#Hey @Erik Sipsma
1 messages · Page 1 of 1 (latest)
I guess I'm confused exactly how you'd use fscopy.Copy in Directory.Chown. Directory.Chown is making a new overlay layer and then running chown on all the files, which triggers an overlay copy-up and changes the owner. If you use fscopy.Copy you'd also be copying all the data to a new ref and resetting the metadata, which should if anything be a little slower (in theory) since overlay copy-up is in-kernel.
I believe you that it's faster for some reason but I'd really want to understand why filepath.WalkDir + os.Lchown is slower
might be easiest if you send out a PR w/ the fix so I can see exactly what the change is
@night vapor you nerd sniped me here, I'm using my ebpf pr to debug further and can confirm that for some unknown reason each of the chown syscalls (i.e. the time spent in the kernel to run a single chown) is averaging about 8ms, so 8ms*100k = 800s (using your repro)
8ms is an absolute eternity though
something very very strange is going on
I can show you in lounge if you want and are around
yes please
this ebpf is very useful it's amazing ahahah 😍
time="2025-12-12T00:57:15Z" level=info msg=filetracer dur=1.8us op=LSM_SETATTR process=dagger-engine tgid=1520166
time="2025-12-12T00:57:15Z" level=info msg=filetracer dur=7.98ms op=OVL_COPY_UP process=dagger-engine tgid=1520166
time="2025-12-12T00:57:15Z" level=info msg=filetracer dur=1.3us op=LSM_SETATTR process=dagger-engine tgid=1520166
time="2025-12-12T00:57:15Z" level=info msg=filetracer dur=7.99ms op=OVL_SETATTR process=dagger-engine tgid=1520166
time="2025-12-12T00:57:15Z" level=info msg=filetracer dur=8.01ms gid=1000 op=CHOWN path=/tmp/buildkit-mount623003268/src/file12935.txt process=dagger-engine tgid=1520166 uid=1000
drilling deeper, it seems like the copyup is extremely slow for some reason (I could understand if these were large files, but they are each 1 byte)...

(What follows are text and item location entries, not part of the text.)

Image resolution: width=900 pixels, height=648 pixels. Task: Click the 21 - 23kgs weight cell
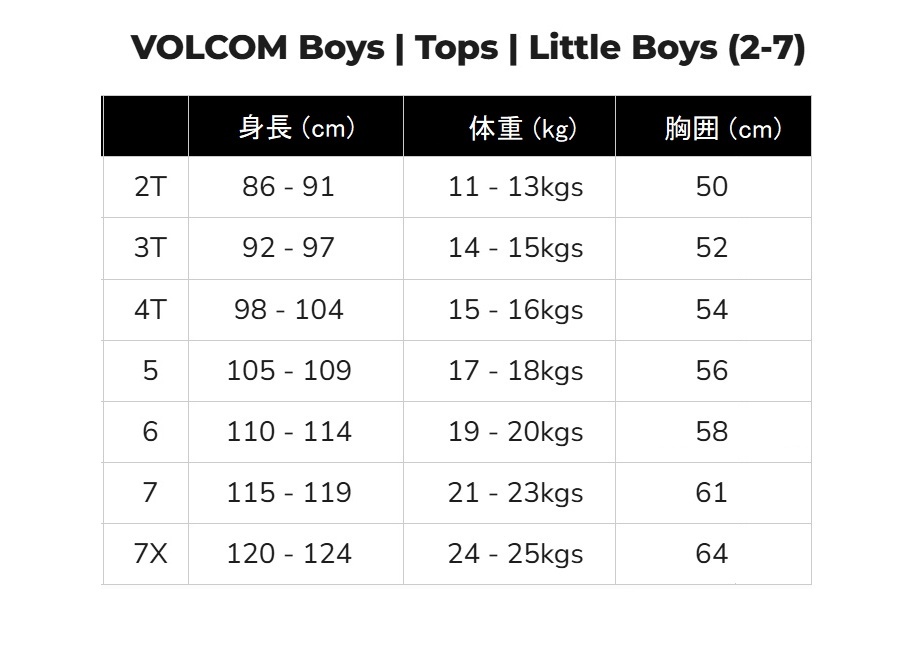(515, 493)
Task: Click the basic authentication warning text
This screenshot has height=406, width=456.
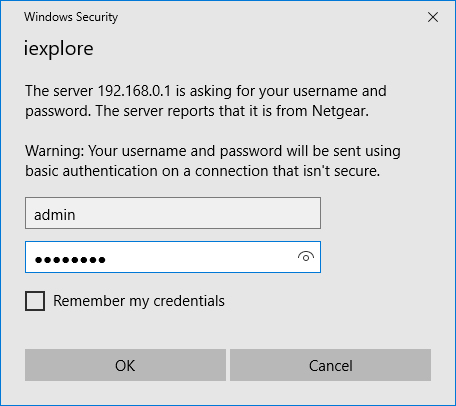Action: [213, 161]
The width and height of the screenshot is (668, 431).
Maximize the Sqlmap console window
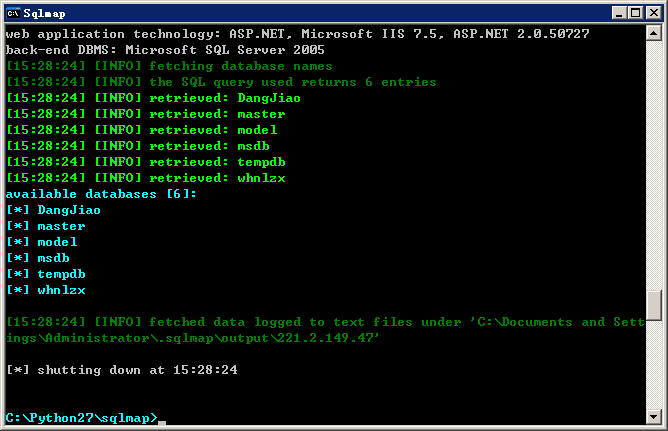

Why is overlay fsyncing after every chown???
time="2025-12-12T01:05:20Z" level=info msg=filetracer dur=7.90ms op=VFS_FSYNC process=dagger-engine tgid=1532820

I will laugh if we get another performance improvement by not syncing to disk as much
I guess that's just how overlay works unless you pass the volatile option... My manual test earlier with handcreated overlays wasn't correct because I was doing it under /tmp, which is tmpfs on my system, so fsync is free
My PR is not totally wrong, it just doesn't work with the named uids, still digging on that. And for the number based uids, it seems to be fast-er
It's driving me crazy too 🤣 Ok, timebox on my end has been entirely used, time to resume lazy git 😢